Surviving the fatigue and boredom of camp life was one thing: surviving the threat of sickness and death by disease was another. Yellow fever was rampant in the camp, passing from tent to tent and taking its toll of sick and dead soldiers. Letters home talked of befriending lizards and checking their bedding for snakes, but there were no kind words for the swarms of mosquitoes that plagued the men. Many servicemen’s records indicate chronic diarrhea as the cause of death. This seems to have been especially prevalent in camp during the summer and fall of 1864.
Based on the National Park Service information it appears that the 20th USCI arrived at Camp Parapet at the height of summer, August 1864. Some soldiers from the North had reported that winter in New Orleans was like the month of May back home. It is hard for us to imagine how oppressive the days of crushing heat and humidity in August must have been on the troops without any of the protections and comforts we rely on today. However, something we can now understand having experienced the covid pandemic, is how disease and sickness spreads through a population and how helpless we are to stop it.
During 1864, in the months after arriving at Camp Parapet, Pvt.George Moran died on August 20th, Pvt.Marcus Moran died on September 23rd, and Cpl.Charles Dubois died on October 8th. All three men suffered from chronic diarrhea. George and Charles died at the Regimental Hospital in Carrollton, and Marcus died at the Corps d’Afrique Hospital. Their service records indicate that they are buried in New Orleans, but the exact cemeteries where these men are interred is still undetermined.

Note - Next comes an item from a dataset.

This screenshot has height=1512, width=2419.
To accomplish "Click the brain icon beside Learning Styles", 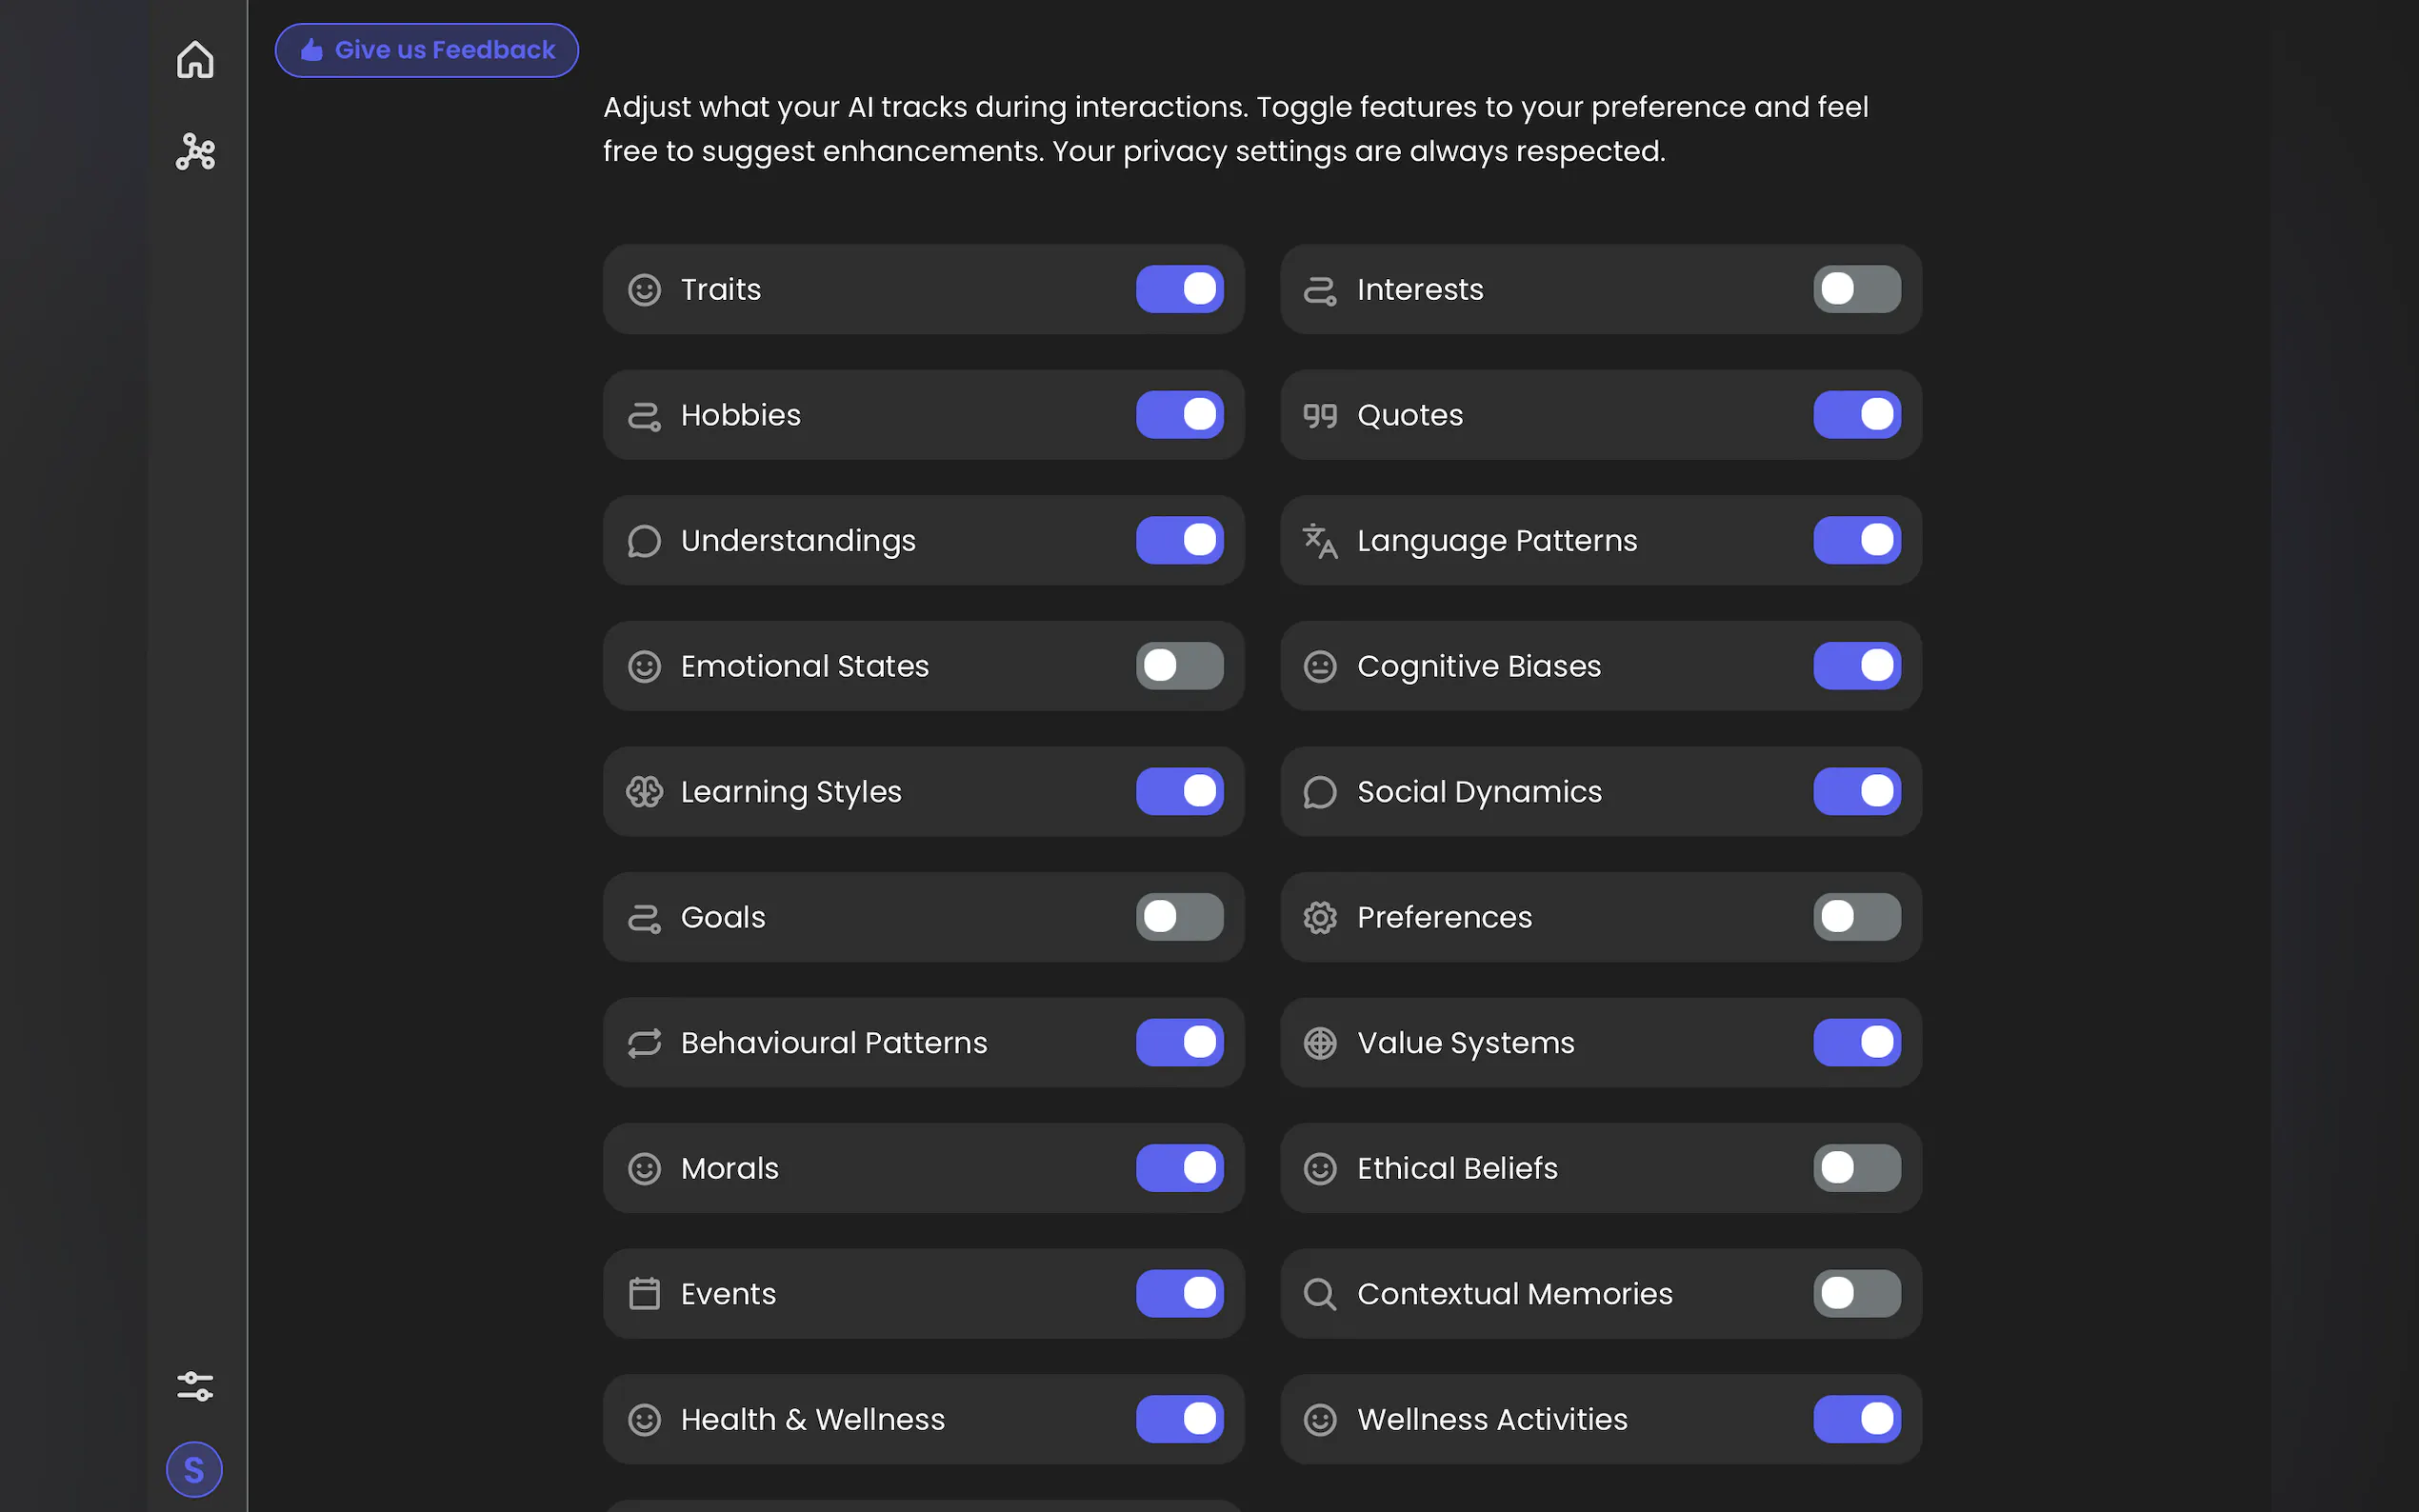I will pyautogui.click(x=644, y=792).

Likely, we have all seen pictures of civil war hospitals, both field hospitals and general hospitals. It appears that the hospital at Carrollton may have been a house given over to the purpose of caring for the soldiers from Camp Parapet. The property at 914 Dante Street was the site of an earlier home owned by the Zeller family. It is believed that the current structure was built after the war about 1885.
Harder to find was the location of the Corps d’Afrique US General Hospital in New Orleans. After numerous phone calls to libraries, archives, and historical repositories I finally received a newspaper article from a researcher with the Williams Research Center at Historic New Orleans. Known as the “contraband hospital” a building of the Southern Cotton Press Company was used as a general hospital that cared for the local population and the soldiers of the USCI. Originally in the cotton press district, it was in the area of Clara and Poydras Streets and is now the site of a parking garage for the Superdome. A picture of the district in the 1860s portrays an industrial area adjacent to the river where bales of cotton were compressed by machines and stored in warehouses for shipment to major US and foreign ports. Before being returned to the pre-war owners in November 1865, the site became the Freedmen’s Hospital.
When you think about your own sadness at the loss of a loved one, try to imagine how hard it was for the families of these three young men who never returned. These weren’t people of means; they didn’t even own the land they worked. Probably they were counting on the service pay that their sons would earn. Hopefully they were proud of them and bore the sacrifice they were making as a family hoping to achieve the rights of citizenship that it was anticipated would be the result of a Northern victory. We don’t know.